= What is expected =
All that is needed is the lines from the one containing "You are a computer-use agent." through the end of the listing, printed exactly, with no pictures among them.
========================
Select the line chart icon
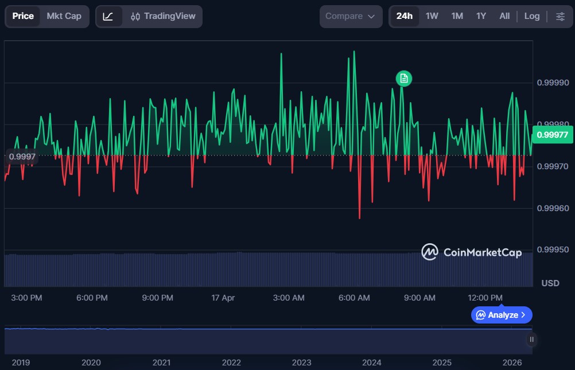 [x=108, y=16]
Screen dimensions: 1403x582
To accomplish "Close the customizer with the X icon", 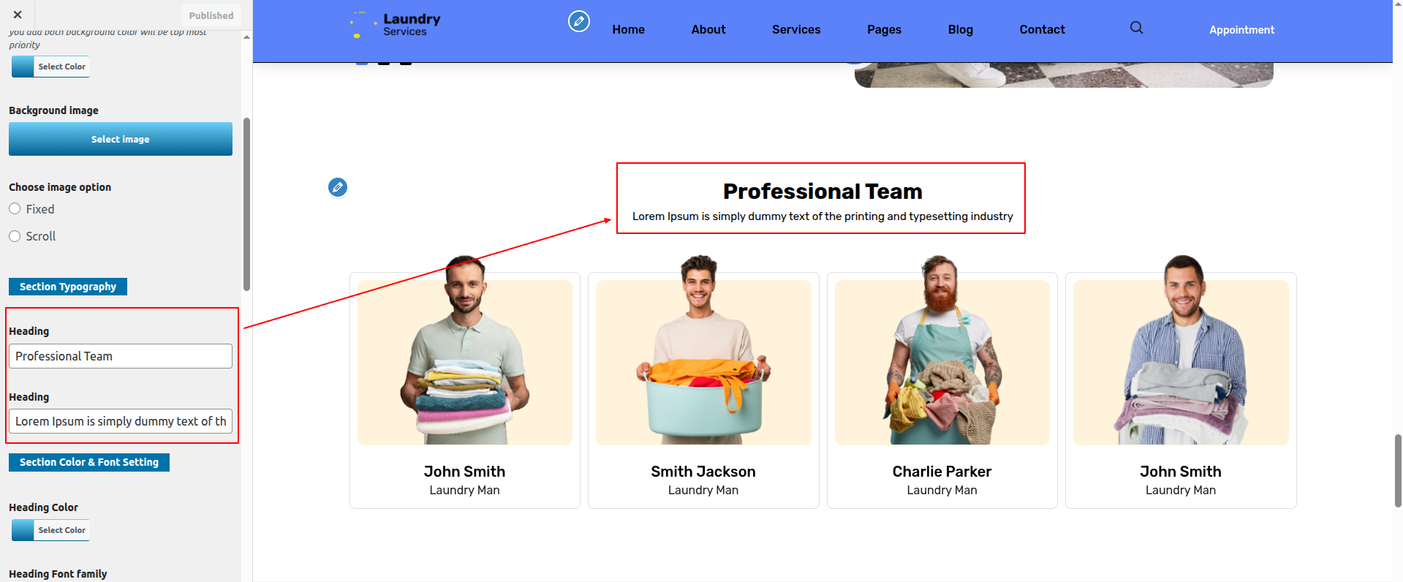I will coord(18,15).
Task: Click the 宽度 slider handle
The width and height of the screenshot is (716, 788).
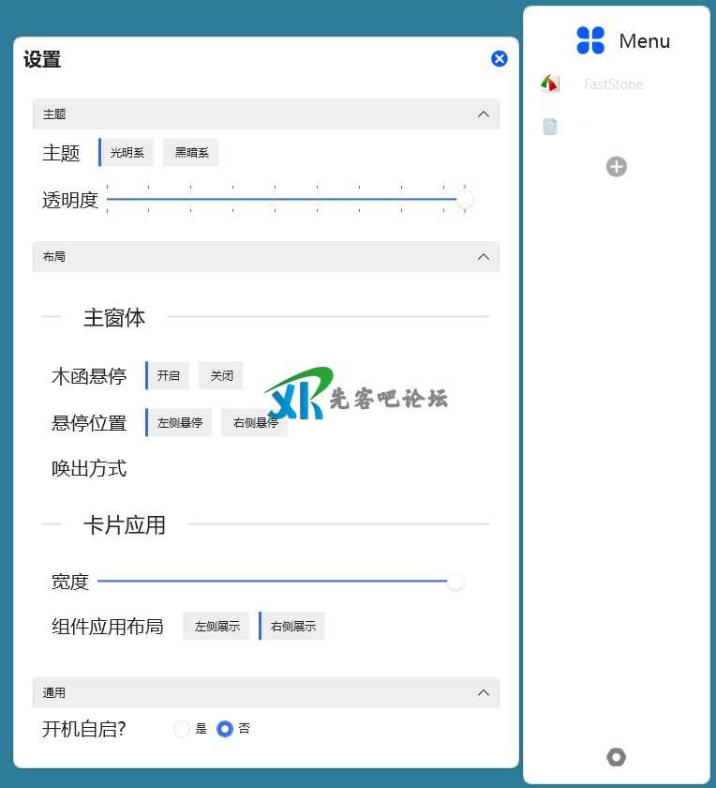Action: click(x=455, y=582)
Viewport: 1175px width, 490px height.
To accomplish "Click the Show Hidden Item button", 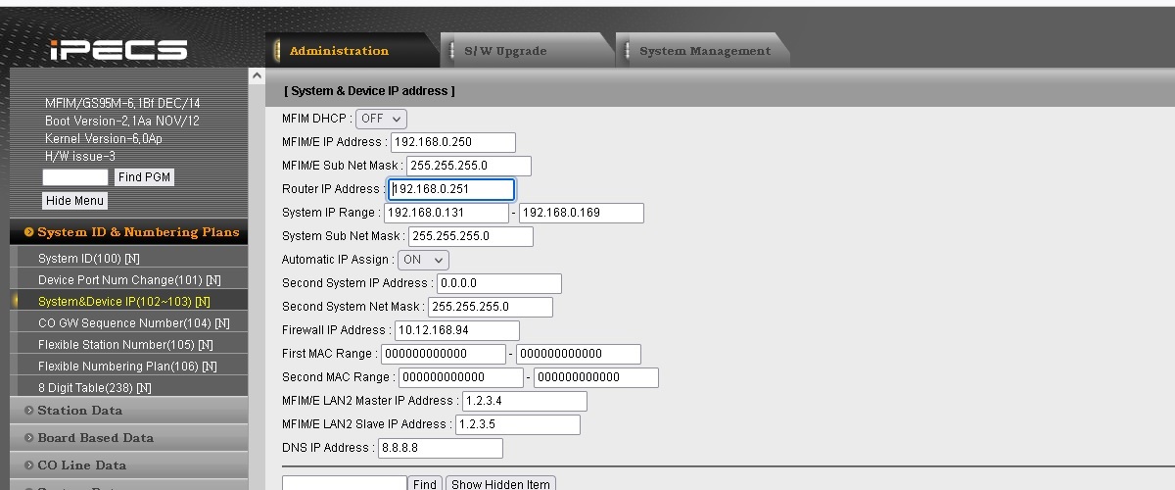I will point(500,484).

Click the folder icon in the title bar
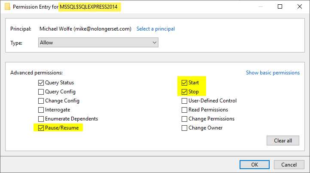click(x=7, y=7)
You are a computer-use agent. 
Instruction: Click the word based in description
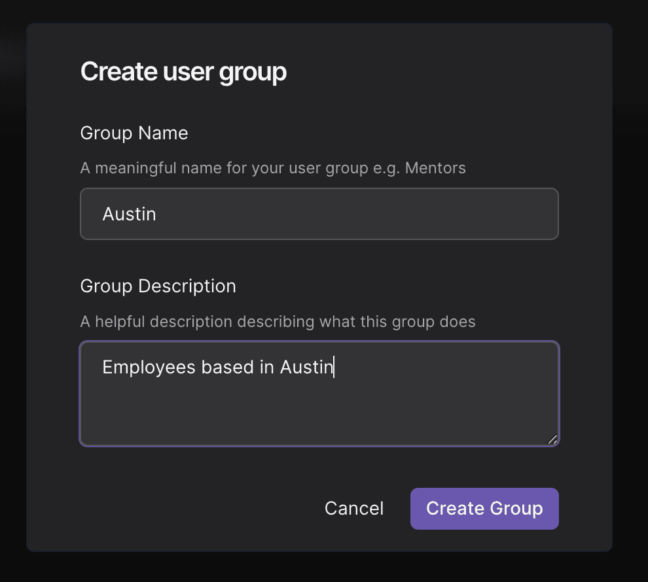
========================
= Exercise response =
You are a computer-use agent. 
Instruction: Click the word based in description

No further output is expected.